How we got here: From internal combustion to electrification
In 2000, amidst rising gas prices, concerns about carbon emissions from burning petroleum, and rapid improvements in the cost and size of batteries, Toyota turned the consumer vehicle industry on its head. Their offering: the Prius, the world’s first commercially available hybrid car.
It boasted fuel efficiency that had previously been out-of-reach for a sedan—45 combined miles per gallon. But it was still bound by a reliance on fossil fuels. It would be eight more years before Tesla released their $98,000 Roadster, the first mass-produced electric vehicle (EV) that was highway legal. Since then, a slew of EVs have hit the market from more than a dozen automakers, driving costs down and popularizing the idea of an all-electric automotive future.

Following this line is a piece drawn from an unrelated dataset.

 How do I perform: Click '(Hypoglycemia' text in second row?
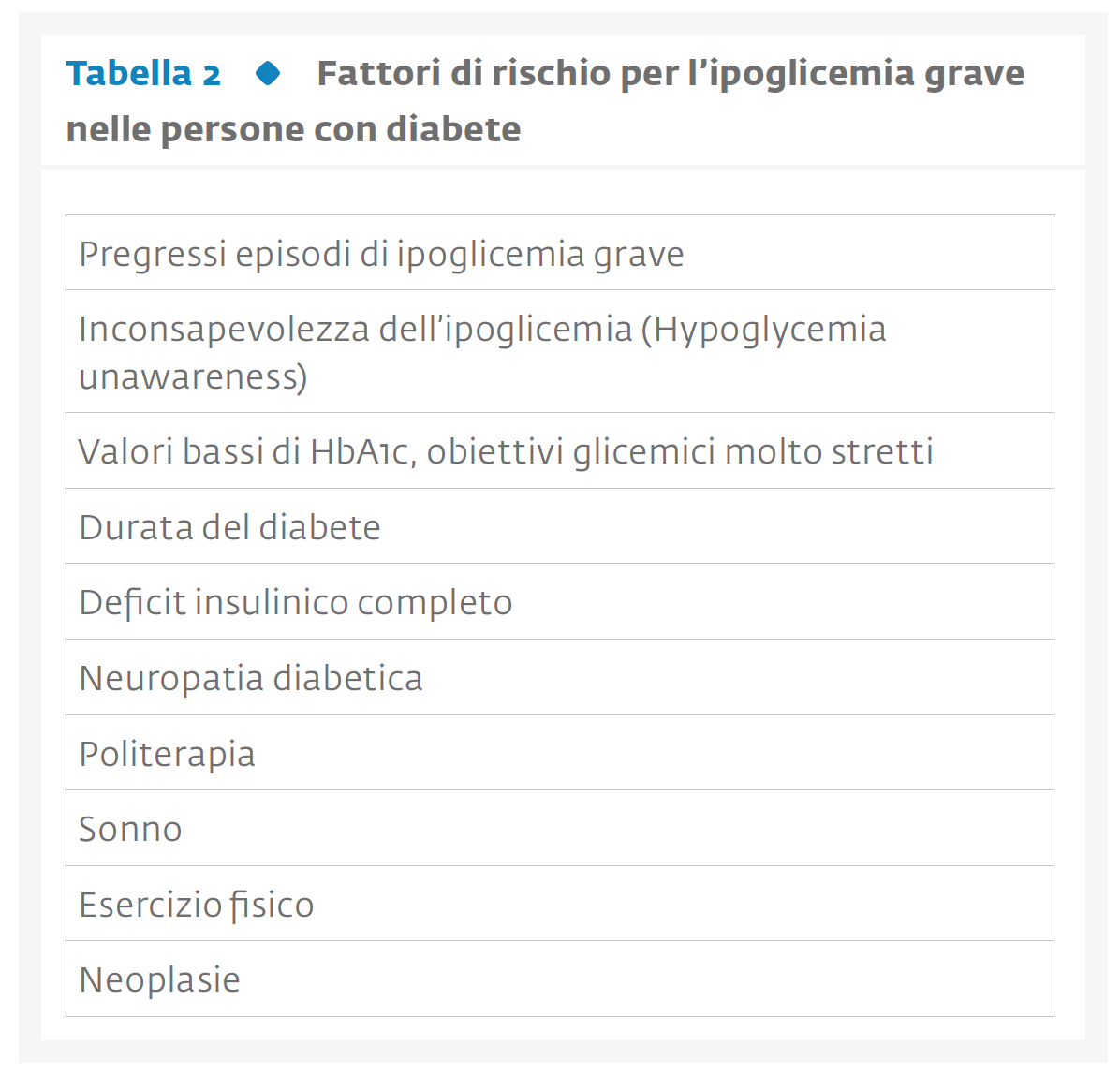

With so many new hybrids and EVs on the market, how can you tell which is the way to go? Read on to learn about the differences between EV vs. hybrid vehicles from cost and maintenance to range and pure driving pleasure.
Under the hood—Hybrid vs. EV
What makes a car a “hybrid”
When trying to choose between all-electric or hybrid cars, it’s important to start with the mechanics. The hybrid vehicle gets its name from its split, or hybridized, power source: the combination of an internal combustion engine (ICE) and an electric car motor. A hybrid automobile has a large battery pack—somewhere between 1 and 9kWh—and a standard 12V battery like you’d find in any ICE car. The large battery pack powers the electric car motor that helps turn the car’s wheels. The small battery powers everything a gas car uses it for: lights, stereo, gadgets, etc.

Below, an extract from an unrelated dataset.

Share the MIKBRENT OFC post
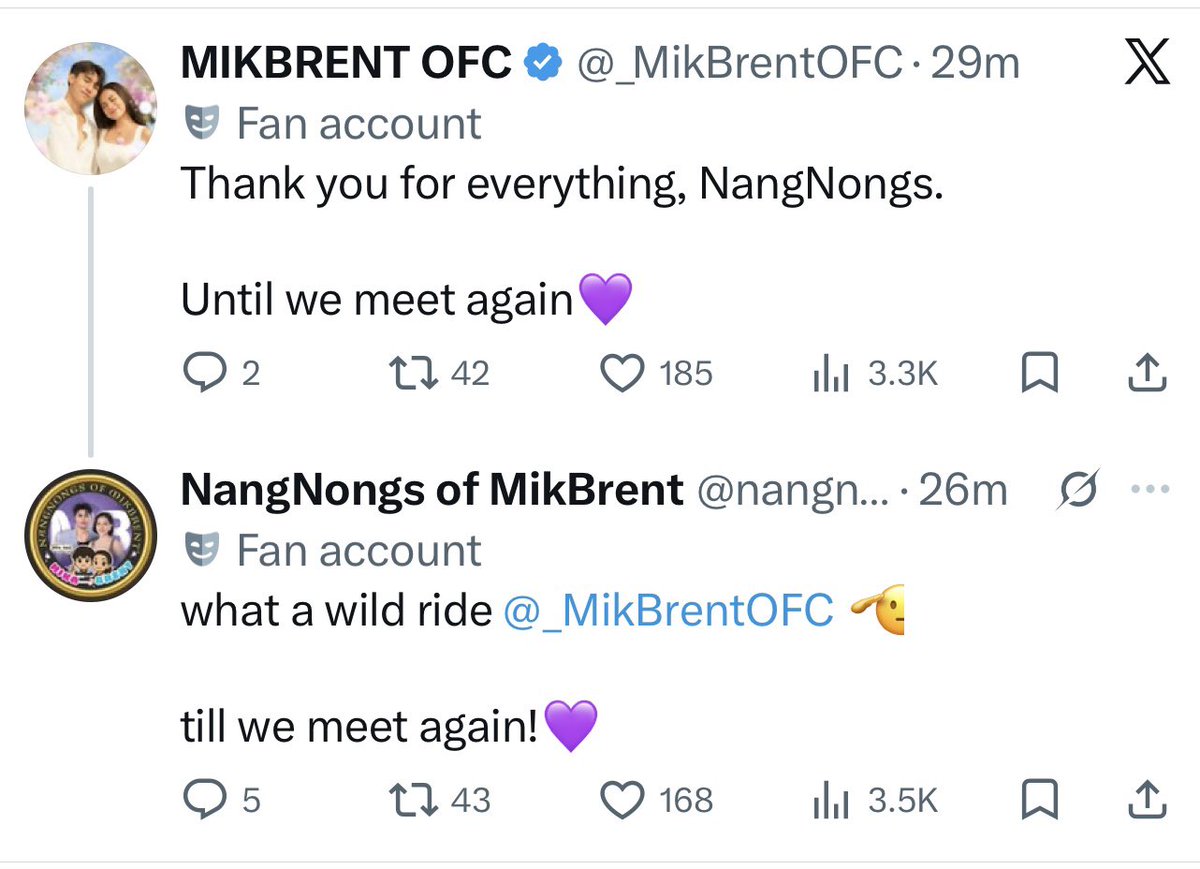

It’s easy to imagine this as a step towards the beautiful simplicity of a fully-electric vehicle, and in many ways it is. But because hybrids effectively have twice as many components as standard ICE cars, the view under the hood is far more complicated.

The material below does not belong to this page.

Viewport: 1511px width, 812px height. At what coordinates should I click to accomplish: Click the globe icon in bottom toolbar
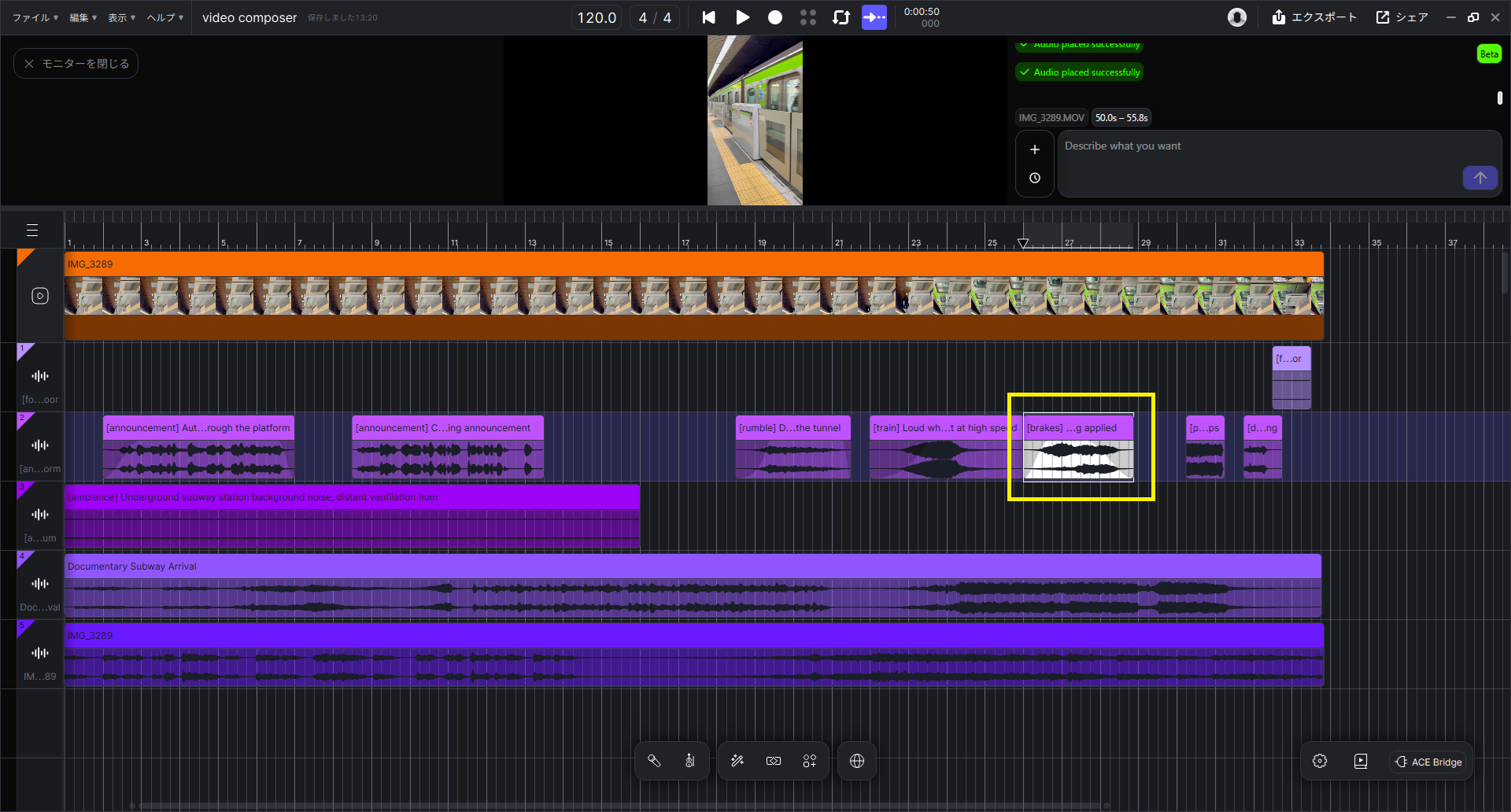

It doesn’t help that the mechanics work differently from make to make. Some hybrids, like Kia models, are powered by “parallel” systems: their combustion engines and electric motors engage simultaneously. e. "Series” types like those used in Toyota models alternate between combustion engine and electric motor . Still others do both at different points!
Some hybrids charge their batteries using excess energy created as the car decelerates—called “regenerative braking”—while others charge them with their combustion engines. Now, a third type of hybrid automobile has emerged, called the plug-in hybrid electric vehicle (or PHEV), which allows drivers to also charge the battery pack using an external EV charger.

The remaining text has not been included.